Aesthetic and thematic analysis of Amuneni’s ‘There’s a Madman in Every Town’ – New Telegraph

The professional love of poetry cannot be taken away from a poet. Each work must be defined in art and poetry under the conditions of reality.

It is only relevant that poetry should, therefore, speak loudly congregationally and communicate to readers individually. It must be defined and presentable in its quest to communicate to the soul of the reader.

Being something of great beauty that not only brings peace but also ecstasy, it should be able to speak to the reader and the outside world with authority. This is the pleasure that we find, in all its quality, in Bash S.

Amuneni’s first collection of poems, There’s a Madman in Every Town. Bash S. Amuneni brings value and purpose in order to elevate the poems in his collection with the required emotion and openness. It is a confirmation that poetry can be used to address emotion and openness, and to shine light on those who encounter it.

It is also a confirmation of the truth that poetry, per se, is not complete when there is no intimacy directing the cycle of awareness of needs and desires. Billy Collins said in a Ted Talk when he introduced his poems to the public, “It’s a good thing to take poetry off the shelves and strengthen public life”. What leads to the ecstasy of poetry is that poems must be distributed in public places, to see if they will be accepted and passionately appreciated by readers who see things in a beautiful way.

In “We would continue the conversation”, the first poem that opens the collection, the poet talks about nature and human interactions. Nevertheless, he found discomfort in realizing human effort in achieving a goal. It talks about chance and the time spent in the aftermath of human conversations. He speaks of doubts and hurts that can be traced to broken narratives and distress: “When the sun sets / behind the hill of doubts / and the pain can be traced / in an honest blink of an eye / carving a broken streak of tears / down your cheeks / that carry with them / a cold hoof of an unsettling truce / and we try to fight / to a stalemate, every time.

The poet speaks of a wound prolonged to the bewilderment that humanity must overcome. Its disconcerting overwhelms the mind, forcing it to cry out, but with hope: “when we try / to erase these scars with honey of sweet caresses / in a few seconds of good emotions / and impulses that cross our skin / of the neck / no loins / and knees: / as we explode / to come back to earth again / from there / we would continue the conversation Amuneni’s poems are structured in monologue and are given to his audience who sees , in every line, a resonant grandeur. His poems, coming from different dimensions, influence the mind to dwell in the thoughts of their execution. They come alive as the body of a performed art. They carry a philosophical and rhythmic flow, sense and a certain collaboration of virtue.
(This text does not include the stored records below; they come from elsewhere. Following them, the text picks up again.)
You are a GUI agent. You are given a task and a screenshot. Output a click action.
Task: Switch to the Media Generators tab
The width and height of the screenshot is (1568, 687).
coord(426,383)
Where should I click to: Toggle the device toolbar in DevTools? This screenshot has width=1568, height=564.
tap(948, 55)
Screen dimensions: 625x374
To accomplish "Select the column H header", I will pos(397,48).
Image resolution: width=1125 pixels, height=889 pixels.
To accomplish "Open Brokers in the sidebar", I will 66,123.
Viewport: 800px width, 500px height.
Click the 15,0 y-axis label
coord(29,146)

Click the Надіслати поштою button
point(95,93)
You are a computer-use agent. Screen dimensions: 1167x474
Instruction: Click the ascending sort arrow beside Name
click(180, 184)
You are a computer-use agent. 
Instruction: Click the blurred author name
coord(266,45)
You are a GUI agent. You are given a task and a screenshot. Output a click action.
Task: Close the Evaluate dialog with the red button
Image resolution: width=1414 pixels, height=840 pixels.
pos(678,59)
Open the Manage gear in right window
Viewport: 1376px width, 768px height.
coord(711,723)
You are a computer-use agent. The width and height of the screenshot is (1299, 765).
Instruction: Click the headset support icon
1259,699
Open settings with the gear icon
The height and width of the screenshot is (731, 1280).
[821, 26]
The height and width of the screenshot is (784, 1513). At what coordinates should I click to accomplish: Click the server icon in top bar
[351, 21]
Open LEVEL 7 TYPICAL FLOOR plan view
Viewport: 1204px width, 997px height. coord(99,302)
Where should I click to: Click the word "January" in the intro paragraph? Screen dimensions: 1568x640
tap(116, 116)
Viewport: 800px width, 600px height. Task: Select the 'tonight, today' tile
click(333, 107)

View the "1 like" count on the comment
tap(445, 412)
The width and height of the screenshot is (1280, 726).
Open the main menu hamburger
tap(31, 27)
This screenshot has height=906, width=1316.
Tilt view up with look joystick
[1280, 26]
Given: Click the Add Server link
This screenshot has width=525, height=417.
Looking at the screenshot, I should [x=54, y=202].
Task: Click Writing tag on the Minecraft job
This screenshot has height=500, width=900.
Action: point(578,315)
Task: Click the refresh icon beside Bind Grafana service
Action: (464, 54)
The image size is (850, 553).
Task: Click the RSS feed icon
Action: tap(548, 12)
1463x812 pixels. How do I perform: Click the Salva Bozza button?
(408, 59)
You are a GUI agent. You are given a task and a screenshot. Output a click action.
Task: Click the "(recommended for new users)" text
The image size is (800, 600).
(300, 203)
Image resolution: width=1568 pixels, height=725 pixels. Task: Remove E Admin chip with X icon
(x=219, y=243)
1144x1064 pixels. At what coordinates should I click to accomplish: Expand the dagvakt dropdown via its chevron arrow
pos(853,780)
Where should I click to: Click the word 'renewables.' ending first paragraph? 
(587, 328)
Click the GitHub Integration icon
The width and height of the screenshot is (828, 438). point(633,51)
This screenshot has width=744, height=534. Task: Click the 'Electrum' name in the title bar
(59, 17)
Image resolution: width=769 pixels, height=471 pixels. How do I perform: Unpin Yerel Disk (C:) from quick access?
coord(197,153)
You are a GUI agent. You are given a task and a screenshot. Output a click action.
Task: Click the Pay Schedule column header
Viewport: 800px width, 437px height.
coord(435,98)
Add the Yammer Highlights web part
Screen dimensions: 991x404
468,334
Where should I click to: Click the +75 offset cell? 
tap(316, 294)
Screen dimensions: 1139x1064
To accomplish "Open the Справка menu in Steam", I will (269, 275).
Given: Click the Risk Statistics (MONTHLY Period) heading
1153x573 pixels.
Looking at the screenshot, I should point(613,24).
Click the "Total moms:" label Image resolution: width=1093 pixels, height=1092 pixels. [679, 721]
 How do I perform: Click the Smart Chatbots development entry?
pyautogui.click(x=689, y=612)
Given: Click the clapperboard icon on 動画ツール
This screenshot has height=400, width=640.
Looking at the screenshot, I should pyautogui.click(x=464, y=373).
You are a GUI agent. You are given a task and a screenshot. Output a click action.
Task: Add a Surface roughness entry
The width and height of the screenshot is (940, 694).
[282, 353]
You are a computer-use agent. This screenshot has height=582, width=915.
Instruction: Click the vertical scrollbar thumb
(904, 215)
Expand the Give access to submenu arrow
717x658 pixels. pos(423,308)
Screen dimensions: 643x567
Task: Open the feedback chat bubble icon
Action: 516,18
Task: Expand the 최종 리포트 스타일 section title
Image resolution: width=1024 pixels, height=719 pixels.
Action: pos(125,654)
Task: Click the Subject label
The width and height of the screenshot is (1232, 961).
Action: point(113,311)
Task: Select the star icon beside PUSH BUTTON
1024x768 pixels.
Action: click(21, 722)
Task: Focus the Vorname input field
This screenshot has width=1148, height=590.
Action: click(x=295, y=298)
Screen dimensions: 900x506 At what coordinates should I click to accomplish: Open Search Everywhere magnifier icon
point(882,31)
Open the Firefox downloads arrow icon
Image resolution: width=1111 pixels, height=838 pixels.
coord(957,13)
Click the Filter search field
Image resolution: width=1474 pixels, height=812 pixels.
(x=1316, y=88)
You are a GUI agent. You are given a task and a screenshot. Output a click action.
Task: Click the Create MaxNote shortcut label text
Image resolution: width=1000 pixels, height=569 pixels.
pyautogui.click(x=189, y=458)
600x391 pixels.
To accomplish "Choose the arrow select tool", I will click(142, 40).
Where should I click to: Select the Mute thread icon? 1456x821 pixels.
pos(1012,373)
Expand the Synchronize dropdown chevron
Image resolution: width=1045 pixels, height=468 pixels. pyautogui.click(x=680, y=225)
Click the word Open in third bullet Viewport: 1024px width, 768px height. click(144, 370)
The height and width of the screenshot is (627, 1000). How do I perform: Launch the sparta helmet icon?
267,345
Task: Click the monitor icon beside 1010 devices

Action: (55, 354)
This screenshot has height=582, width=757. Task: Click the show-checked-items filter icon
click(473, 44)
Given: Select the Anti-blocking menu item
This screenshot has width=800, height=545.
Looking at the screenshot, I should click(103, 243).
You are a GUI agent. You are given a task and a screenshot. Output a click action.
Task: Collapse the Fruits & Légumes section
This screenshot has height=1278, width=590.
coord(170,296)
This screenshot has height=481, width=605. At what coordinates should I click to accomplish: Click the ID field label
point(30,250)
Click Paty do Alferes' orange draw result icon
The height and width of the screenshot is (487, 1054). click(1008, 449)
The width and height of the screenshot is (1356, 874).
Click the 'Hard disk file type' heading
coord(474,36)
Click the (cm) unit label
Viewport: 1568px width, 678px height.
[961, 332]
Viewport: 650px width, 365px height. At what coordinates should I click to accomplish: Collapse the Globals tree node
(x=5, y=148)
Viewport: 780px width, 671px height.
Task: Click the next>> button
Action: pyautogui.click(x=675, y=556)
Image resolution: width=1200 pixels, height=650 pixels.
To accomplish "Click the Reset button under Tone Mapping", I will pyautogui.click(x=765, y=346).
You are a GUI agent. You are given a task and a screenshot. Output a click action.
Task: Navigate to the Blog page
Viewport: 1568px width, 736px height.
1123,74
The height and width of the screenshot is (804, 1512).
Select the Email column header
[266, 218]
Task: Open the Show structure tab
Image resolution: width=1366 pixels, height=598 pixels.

They call for solace and the need to drown out social unease, thus embracing bliss. The poems, without failing also to draw attention to the whole collection, let the public discover for themselves the excellence and the attraction of their themes. In poems such as ‘Yesterday in Aba’, ‘Ghali’, ‘Ileyi’s’ and ‘The Man Who Never Died’ the character expresses sadness at man’s place in life, his conditions and the transient nature of its existence. But in the mood of this sadness, Amuneni’s poems take on a whole new celebratory look – of love, of the emotional joys of life. This is most evident in the section of the collection titled “Intimacy”.

This is where the poet’s voice widens and softens. This is where the poem ‘First Kiss’ tells of how quickly to taste sweetness and intimacy. Listen to him as he recounts how ‘The first kiss / so soft and deep / violated my innocence’ captures it with such intensity that it baffles the conscience ‘quickly / very quickly’. In this poem, the character needs something he has never felt or cherished before.

Body language speaks of reassurance and intimacy, a satisfying derivative of quick pleasure given in the most sensitive way. The poem reflects movement and the ability to love. Amuneni’s poems arrive with an aesthetic concern. They are there to overwhelm the mind, breaking it into places of thought and meaning, places where ecstasy plays a profound role. In the poem “Mirror”, where he says: “Paint me in contrasting tones / shrewd and clear / tear away the underside of consciousness / and buckle the world to heed / the chilling chatter / beyond these cracked walls .” In a long, joyful way, the persona pushes our awareness into an endless chain of thoughts.

It derides our psyche, laden with contradictions – “paint me in clever, clear contrasting shades” and then asks, urges us to go deep and understand it. Perhaps this collection has overwhelmed the consciousness of many. Amuneni speaks, directly, to the nation already steeped in madness. It digs into almost every possible perspective to talk about the state of the nation and individuals. He writes from the heart, from references and with things seen and unseen, heard and unheard, things around him that many would have perceived as common. In conclusion, Amuneni’s debut collection is a measure of his voice, what he sees and feels, and his uniqueness towards the thematic effort and style of his writing.

Meanwhile, his diction is extremely easy as he makes the words easy to read. Yet despite this, this is a collection worthy of its position at any price point. It is a collection that has the language of beauty, aesthetics and a thematic drift that paints words and insight.